REQUISITOS DE LA TAREA ▸
Copia sin cambios, por favor, el pasaje del texto sobre los adivinos que empieza en las palabras “En Bogotá ofició” y termina después de “varios períodos legislativos.”.

Siempre ha habido personas “iluminadas”, a las que acuden despistados o confusos a consultarles acerca de asuntos que han de servirles para orientar sus vidas o tomar decisiones relacionadas con negocios, viajes o menesteres distintos. Como el vivo vive del bobo, desde tiempos inmemoriales existen personajes que presumen clarividencia, que son el recurso de incautos para orientarse en la vida o resolver dudas.

Famosas en la antigüedad fueron las sibilas del templo de Apolo y las sacerdotisas del Oráculo de Delfos. Este último ostentaba una advertencia sobre la puerta del acceso al recinto: Conócete a ti mismo, de cuyo enunciado escasamente se hace caso. Pacientes de sibilas y sacerdotisas contribuyeron a enriquecer las arcas de sus instituciones con generosas donaciones, que después fueron objeto de saqueo por la codicia de invasores y conquistadores romanos y musulmanes.

En Bogotá ofició de consultora en asuntos mentales y espirituales una señora oriunda de Antioquia, Regina Betancourt de Lizca, conocida como Regina 11, quien atendía en un local en el occidente de la ciudad, frente a la Clínica de la Paz, especializada en dolencias psiquiátricas. Desde tempranas horas de la mañana se formaban largas colas de personas que requerían de los consejos de la moderna sibila, previo el pago del valor de la consulta.

Los jugosos ingresos fueron suficientes para financiar Regina 11 tres aspiraciones presidenciales, crear su propio movimiento político y ser senadora de la República en varios períodos legislativos.

En planos más elementales, personajes de amplia solvencia moral son requeridos para orientar a otros en la toma de decisiones. En Pensilvania, Caldas, don Cándido Mejía Ángel tenía en sociedad con su hijo mayor, Mauro, un negocio de abarrotes y compra de café y era reconocido como acertado para predecir el estado del tiempo. A él acudió en una oportunidad un arriero para consultarle si iría a llover o no ese día, para decidir si cargaba una sal para San Daniel. Don Cándido le pidió que esperara un poco mientras recibía un café; salió a la calle limpiándose las manos en el delantal, se plantó en mitad de la calzada, miró el firmamento por todas partes y sentenció: “Eso depende del tiempo que haga”. Menos mal, don Cándido no cobraba la consulta.

EXTRACTO DE DATOS ▸

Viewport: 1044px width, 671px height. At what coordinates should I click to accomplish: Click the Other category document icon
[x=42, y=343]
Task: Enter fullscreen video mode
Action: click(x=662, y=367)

SOLUCIÓN DE LA TAREA ▸
En Bogotá ofició de consultora en asuntos mentales y espirituales una señora oriunda de Antioquia, Regina Betancourt de Lizca, conocida como Regina 11, quien atendía en un local en el occidente de la ciudad, frente a la Clínica de la Paz, especializada en dolencias psiquiátricas. Desde tempranas horas de la mañana se formaban largas colas de personas que requerían de los consejos de la moderna sibila, previo el pago del valor de la consulta.

Los jugosos ingresos fueron suficientes para financiar Regina 11 tres aspiraciones presidenciales, crear su propio movimiento político y ser senadora de la República en varios períodos legislativos.